От Волги до Веймара - Штейдле Луитпольд. Страница 58
Мы – Вебер, Кур, Вернебург и все оставшиеся в живых офицеры моего полка – договорились встречаться у ограждавшей лагерь стены, там, где солнечные лучи грели дольше всего. Каждый по-своему старался содействовать тому, чтобы часы, дни и ночи ожидания не были слишком тяжкими, чтобы каждый мог освободиться от того морального груза, который ему помогал нести товарищ. Эпизоды из повседневной семейной жизни и работы, мелочи из жизни провинциального городка, сплетни, рассказы о приключениях с женщинами – все это отвлекало от грустных размышлений и помогало нам прочно держаться за жизнь. «Помните ли вы еще, когда…» Не перечислить разговоров, которые начинались такими именно словами. Кроме того, мы увлекались разбором по косточкам той или другой фазы боя критической ситуации, когда какое-то время никто не знает, чем кончится бой. Интересно, что именно при этом разгорались споры, напрягались нервы и рассудок совершенно забывал, что эта вечная, вошедшая в плоть и кровь смена отдачи приказов и повиновения вдруг потеряла для нас всякий смысл.
Полковник Боне ходил взад и вперед, как всегда, руки в карманах шинели, с поднятым воротником, с выражением лица, за которым могло скрываться все: ирония, безразличие к ходу событий и холодный расчет.

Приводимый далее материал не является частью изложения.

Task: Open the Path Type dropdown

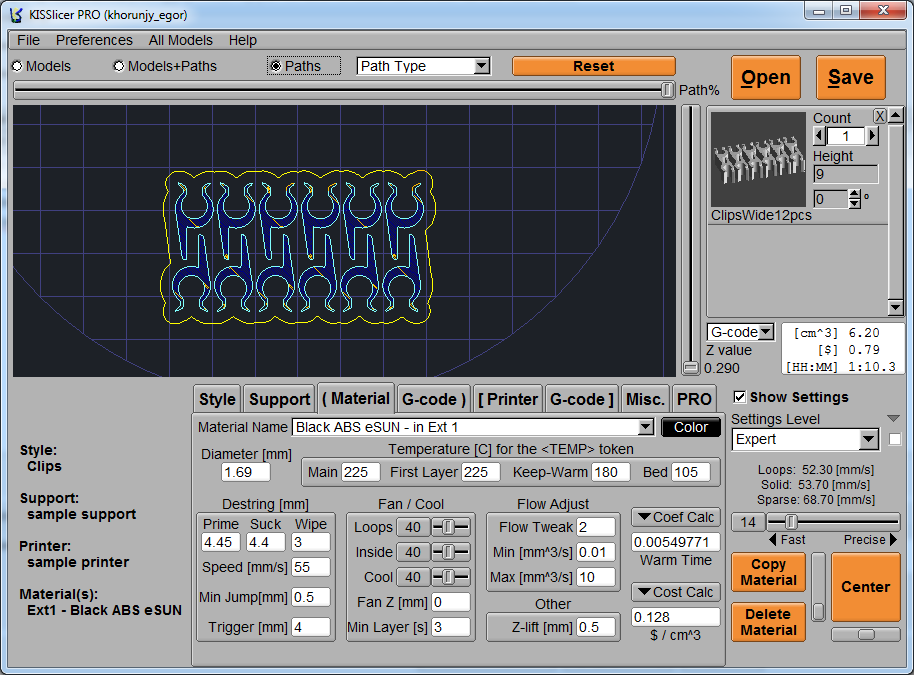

Полковник Шварц, как всегда, оставался добродушным; полковник Курт был замкнутым, неразговорчивым; Вернебург – дельный и находчивый, оптимистически взвешивающий все «за» и «против». Штренг, несмотря на высокую температуру, вопреки советам врачей всегда был с нами. Лицо его было багрово-красным, взгляд лихорадочный. Он хоть и с трудом, но владел собой, так как твердо верил в возвращение на родину, и потому надеялся одолеть изнурительную болезнь. Все же ему пришлось отправиться в лазарет. После этого я его больше не видел.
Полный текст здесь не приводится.